- [THE PROBLEM]: After finding the line that contains "Open mobile Презентация", give again that line and each one following it, exactly, until the records end.

- [RECORDS PROVIDED]:
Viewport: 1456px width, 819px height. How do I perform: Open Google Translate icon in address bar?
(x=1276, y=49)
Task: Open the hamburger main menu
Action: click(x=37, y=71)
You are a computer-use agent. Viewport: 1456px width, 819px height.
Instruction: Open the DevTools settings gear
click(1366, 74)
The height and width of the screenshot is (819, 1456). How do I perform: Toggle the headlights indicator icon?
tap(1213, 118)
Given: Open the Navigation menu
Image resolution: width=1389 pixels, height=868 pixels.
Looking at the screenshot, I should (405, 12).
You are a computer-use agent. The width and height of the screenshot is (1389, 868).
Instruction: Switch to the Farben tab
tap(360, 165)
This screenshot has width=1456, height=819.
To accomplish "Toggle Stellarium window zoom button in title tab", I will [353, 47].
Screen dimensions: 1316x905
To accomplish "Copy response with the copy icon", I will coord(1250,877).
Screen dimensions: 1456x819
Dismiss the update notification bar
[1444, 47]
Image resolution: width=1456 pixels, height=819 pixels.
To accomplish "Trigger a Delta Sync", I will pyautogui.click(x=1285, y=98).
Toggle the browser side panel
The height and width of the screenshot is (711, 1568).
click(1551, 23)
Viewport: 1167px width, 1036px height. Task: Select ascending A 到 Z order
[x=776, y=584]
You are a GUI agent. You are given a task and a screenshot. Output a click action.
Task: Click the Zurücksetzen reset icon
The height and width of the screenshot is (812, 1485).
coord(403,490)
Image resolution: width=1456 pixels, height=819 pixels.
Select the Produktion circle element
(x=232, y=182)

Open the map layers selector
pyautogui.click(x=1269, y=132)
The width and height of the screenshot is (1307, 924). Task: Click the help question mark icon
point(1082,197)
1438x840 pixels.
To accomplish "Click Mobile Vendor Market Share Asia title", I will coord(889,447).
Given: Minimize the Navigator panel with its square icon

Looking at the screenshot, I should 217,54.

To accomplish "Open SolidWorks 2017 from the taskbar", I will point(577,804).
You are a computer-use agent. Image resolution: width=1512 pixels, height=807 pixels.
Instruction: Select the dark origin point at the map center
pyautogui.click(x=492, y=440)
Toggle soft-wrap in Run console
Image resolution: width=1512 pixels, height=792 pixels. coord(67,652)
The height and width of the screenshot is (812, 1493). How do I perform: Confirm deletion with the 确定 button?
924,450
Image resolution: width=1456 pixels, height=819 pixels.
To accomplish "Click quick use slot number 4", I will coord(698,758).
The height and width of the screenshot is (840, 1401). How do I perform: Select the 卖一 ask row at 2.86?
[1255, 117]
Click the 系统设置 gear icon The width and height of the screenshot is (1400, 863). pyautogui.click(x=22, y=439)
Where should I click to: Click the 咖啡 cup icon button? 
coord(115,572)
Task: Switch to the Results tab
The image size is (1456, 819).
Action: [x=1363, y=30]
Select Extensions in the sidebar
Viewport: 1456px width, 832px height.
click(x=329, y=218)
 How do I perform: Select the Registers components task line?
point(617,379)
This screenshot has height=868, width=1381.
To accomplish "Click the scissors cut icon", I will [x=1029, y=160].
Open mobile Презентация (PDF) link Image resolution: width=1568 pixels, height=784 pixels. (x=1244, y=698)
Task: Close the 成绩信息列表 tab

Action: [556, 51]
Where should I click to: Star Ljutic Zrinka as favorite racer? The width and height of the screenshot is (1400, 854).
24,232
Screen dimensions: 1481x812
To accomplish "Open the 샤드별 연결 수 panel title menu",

- [SOLUTION FOR THIS PROBLEM]:
Open mobile Презентация (PDF) link Image resolution: width=1568 pixels, height=784 pixels. (x=1244, y=698)
Task: Close the 成绩信息列表 tab

Action: [556, 51]
Where should I click to: Star Ljutic Zrinka as favorite racer? The width and height of the screenshot is (1400, 854).
24,232
Screen dimensions: 1481x812
To accomplish "Open the 샤드별 연결 수 panel title menu",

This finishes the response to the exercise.